Poi, la terapia. Non riabilitativa, ma nei risultati. L’erba che, contro ogni logica, nonostante sia la superficie più pericolosa per un tennista, si rivela la più amica di Tim. A inizio 2022, la stella di Van Rijthoven torna a brillare in Italia. A febbraio, in una fredda Forlì, ossia a 870 km da Santa Margherita di Pula, lì dove nel 2016 tutti si ricordano di lui per la personalità e per la qualità di tennis espresso in campo, l’olandese partecipa al Challenger numero 4 in stagione e, partendo dalle qualificazioni, viene sconfitto in finale dal britannico Jack Draper, un altro che a Wimbledon 2022 ha impressionato, battagliando con l’australiano Alex de Minaur per quattro set. 

La finale è un presagio incoraggiante, una promessa che si avvera quattro mesi dopo.
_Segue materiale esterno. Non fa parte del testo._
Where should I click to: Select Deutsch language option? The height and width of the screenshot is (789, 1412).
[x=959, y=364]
Van Rijthoven riceve una wild card per entrare nel tabellone principale dell’ATP 250 di Hertongenbosch e, al secondo torneo giocato nel circuito maggiore, prima sorprende il campione di Indian Wells, Taylor Fritz, poi, in semifinale, imbriglia uno specialista sull’erba come Auger-Aliassime. In finale l’olandese sembra spacciato contro Daniil Medvedev, numero 2 nella classifica ATP soltanto formalmente, perché già sicuro di mettersi la medaglietta di re sul petto 24 ore dopo. Eppure esistono favole che devono per forza avere un lieto fine. Niente festa per Daniil, tutti gli occhi su Tim, maestro di slice al veleno e di smorzate sulle quali il russo non soltanto è inerme, ma è anche progressivamente più nervoso, quasi irritato da chi sembra volare in campo senza sforzo. 
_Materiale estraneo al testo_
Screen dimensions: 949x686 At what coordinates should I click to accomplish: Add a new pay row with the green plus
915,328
Per avere la meglio su Novak Djokovic, il tre volte campione uscente a Wimbledon, il signore indiscusso sull’erba più prestigiosa e iconica di tutte, Van Rijthoven dovrà continuare a volare, come è tradizione per chi è olandese. Dovrà continuare a volare e a sognare. Un esempio da seguire esiste già: nel 2001, da wild card, Goran Ivanisevic, baciato dalle stelle partita dopo partita, arrivò fino in finale e, in un’epica battaglia terminata di lunedì, sconfisse 9-7 al quinto set contro e si regalò un Wimbledon inseguito e perso tre volte contro due totem come Agassi e Sampras e agguantato all’ultima chiamata, da numero 125 ATP. Non è un ranking così dissimile rispetto a quello di Van Rijthoven.